WHAT YOU NEED TO DO:
Copy out the material below line for line, keeping every word, number, and symbol unchanged.

Saved data entries:
* Start *
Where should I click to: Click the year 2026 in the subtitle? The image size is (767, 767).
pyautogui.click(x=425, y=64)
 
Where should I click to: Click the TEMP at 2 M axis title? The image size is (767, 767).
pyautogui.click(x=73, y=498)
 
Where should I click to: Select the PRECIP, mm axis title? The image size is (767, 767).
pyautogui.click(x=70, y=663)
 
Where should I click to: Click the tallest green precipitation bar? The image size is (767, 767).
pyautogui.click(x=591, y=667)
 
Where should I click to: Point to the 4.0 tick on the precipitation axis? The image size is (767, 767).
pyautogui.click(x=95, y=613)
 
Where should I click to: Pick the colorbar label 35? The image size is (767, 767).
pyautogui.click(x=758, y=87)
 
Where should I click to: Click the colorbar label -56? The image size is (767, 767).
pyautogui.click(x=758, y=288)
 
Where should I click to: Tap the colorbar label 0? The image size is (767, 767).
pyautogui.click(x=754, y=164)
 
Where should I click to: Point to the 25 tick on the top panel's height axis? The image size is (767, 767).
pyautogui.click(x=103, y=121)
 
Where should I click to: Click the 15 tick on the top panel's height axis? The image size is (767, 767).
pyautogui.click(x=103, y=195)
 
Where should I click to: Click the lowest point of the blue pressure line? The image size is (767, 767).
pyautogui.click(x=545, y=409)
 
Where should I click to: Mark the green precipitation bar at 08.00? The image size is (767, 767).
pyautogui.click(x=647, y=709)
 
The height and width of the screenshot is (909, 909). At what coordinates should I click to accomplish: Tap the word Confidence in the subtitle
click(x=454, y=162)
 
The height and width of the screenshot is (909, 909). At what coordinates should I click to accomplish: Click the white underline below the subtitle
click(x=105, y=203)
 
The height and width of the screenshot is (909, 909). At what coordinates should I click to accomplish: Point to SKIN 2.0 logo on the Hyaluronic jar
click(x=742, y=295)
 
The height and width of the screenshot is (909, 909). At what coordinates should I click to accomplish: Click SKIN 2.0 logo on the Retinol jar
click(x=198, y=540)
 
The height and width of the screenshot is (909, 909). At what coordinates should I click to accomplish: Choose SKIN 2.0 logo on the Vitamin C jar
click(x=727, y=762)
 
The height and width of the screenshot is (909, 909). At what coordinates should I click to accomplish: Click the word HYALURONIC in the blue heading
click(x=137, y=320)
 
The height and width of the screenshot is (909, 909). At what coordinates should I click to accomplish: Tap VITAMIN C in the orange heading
* End *
ANSWER:
Where should I click to: Click the year 2026 in the subtitle? The image size is (767, 767).
pyautogui.click(x=425, y=64)
 
Where should I click to: Click the TEMP at 2 M axis title? The image size is (767, 767).
pyautogui.click(x=73, y=498)
 
Where should I click to: Select the PRECIP, mm axis title? The image size is (767, 767).
pyautogui.click(x=70, y=663)
 
Where should I click to: Click the tallest green precipitation bar? The image size is (767, 767).
pyautogui.click(x=591, y=667)
 
Where should I click to: Point to the 4.0 tick on the precipitation axis? The image size is (767, 767).
pyautogui.click(x=95, y=613)
 
Where should I click to: Pick the colorbar label 35? The image size is (767, 767).
pyautogui.click(x=758, y=87)
 
Where should I click to: Click the colorbar label -56? The image size is (767, 767).
pyautogui.click(x=758, y=288)
 
Where should I click to: Tap the colorbar label 0? The image size is (767, 767).
pyautogui.click(x=754, y=164)
 
Where should I click to: Point to the 25 tick on the top panel's height axis? The image size is (767, 767).
pyautogui.click(x=103, y=121)
 
Where should I click to: Click the 15 tick on the top panel's height axis? The image size is (767, 767).
pyautogui.click(x=103, y=195)
 
Where should I click to: Click the lowest point of the blue pressure line? The image size is (767, 767).
pyautogui.click(x=545, y=409)
 
Where should I click to: Mark the green precipitation bar at 08.00? The image size is (767, 767).
pyautogui.click(x=647, y=709)
 
The height and width of the screenshot is (909, 909). At what coordinates should I click to accomplish: Tap the word Confidence in the subtitle
click(x=454, y=162)
 
The height and width of the screenshot is (909, 909). At what coordinates should I click to accomplish: Click the white underline below the subtitle
click(x=105, y=203)
 
The height and width of the screenshot is (909, 909). At what coordinates should I click to accomplish: Point to SKIN 2.0 logo on the Hyaluronic jar
click(x=742, y=295)
 
The height and width of the screenshot is (909, 909). At what coordinates should I click to accomplish: Click SKIN 2.0 logo on the Retinol jar
click(x=198, y=540)
 
The height and width of the screenshot is (909, 909). At what coordinates should I click to accomplish: Choose SKIN 2.0 logo on the Vitamin C jar
click(x=727, y=762)
 
The height and width of the screenshot is (909, 909). At what coordinates should I click to accomplish: Click the word HYALURONIC in the blue heading
click(x=137, y=320)
 
The height and width of the screenshot is (909, 909). At what coordinates should I click to accomplish: Tap VITAMIN C in the orange heading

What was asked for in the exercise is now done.